> PROBLEM TO WORK ON
The lines from the start of the records below through the line containing "Given: Click the" are to be copied exactly, both ends included, with nothing added.

> EXERCISE DATA

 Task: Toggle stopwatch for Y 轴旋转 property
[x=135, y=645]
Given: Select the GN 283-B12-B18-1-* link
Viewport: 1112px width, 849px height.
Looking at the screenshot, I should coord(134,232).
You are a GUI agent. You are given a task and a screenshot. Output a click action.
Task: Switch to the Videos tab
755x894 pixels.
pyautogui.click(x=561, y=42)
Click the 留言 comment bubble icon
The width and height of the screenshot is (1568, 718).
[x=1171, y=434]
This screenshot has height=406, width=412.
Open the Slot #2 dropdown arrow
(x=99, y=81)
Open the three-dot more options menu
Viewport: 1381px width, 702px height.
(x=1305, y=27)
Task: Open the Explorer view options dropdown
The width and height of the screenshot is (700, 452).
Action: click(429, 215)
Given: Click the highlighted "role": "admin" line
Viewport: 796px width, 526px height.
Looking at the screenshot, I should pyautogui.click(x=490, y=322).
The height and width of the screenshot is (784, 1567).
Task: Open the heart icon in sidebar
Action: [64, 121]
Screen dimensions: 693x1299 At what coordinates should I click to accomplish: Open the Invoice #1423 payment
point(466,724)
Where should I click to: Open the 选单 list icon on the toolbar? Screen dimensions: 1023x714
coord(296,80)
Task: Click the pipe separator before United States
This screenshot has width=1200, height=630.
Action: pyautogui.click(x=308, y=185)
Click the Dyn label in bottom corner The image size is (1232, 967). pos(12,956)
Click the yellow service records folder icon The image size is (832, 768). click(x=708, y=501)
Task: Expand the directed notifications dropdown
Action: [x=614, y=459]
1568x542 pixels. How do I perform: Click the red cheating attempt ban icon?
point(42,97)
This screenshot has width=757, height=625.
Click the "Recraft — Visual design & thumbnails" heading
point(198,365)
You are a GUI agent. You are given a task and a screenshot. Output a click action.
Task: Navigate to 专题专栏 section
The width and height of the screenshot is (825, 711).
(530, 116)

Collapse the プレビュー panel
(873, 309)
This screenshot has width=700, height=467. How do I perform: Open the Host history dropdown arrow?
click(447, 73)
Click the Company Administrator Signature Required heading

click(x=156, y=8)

> EXPECTED ANSWER
 Task: Toggle stopwatch for Y 轴旋转 property
[x=135, y=645]
Given: Select the GN 283-B12-B18-1-* link
Viewport: 1112px width, 849px height.
Looking at the screenshot, I should coord(134,232).
You are a GUI agent. You are given a task and a screenshot. Output a click action.
Task: Switch to the Videos tab
755x894 pixels.
pyautogui.click(x=561, y=42)
Click the 留言 comment bubble icon
The width and height of the screenshot is (1568, 718).
[x=1171, y=434]
This screenshot has height=406, width=412.
Open the Slot #2 dropdown arrow
(x=99, y=81)
Open the three-dot more options menu
Viewport: 1381px width, 702px height.
(x=1305, y=27)
Task: Open the Explorer view options dropdown
The width and height of the screenshot is (700, 452).
Action: click(429, 215)
Given: Click the highlighted "role": "admin" line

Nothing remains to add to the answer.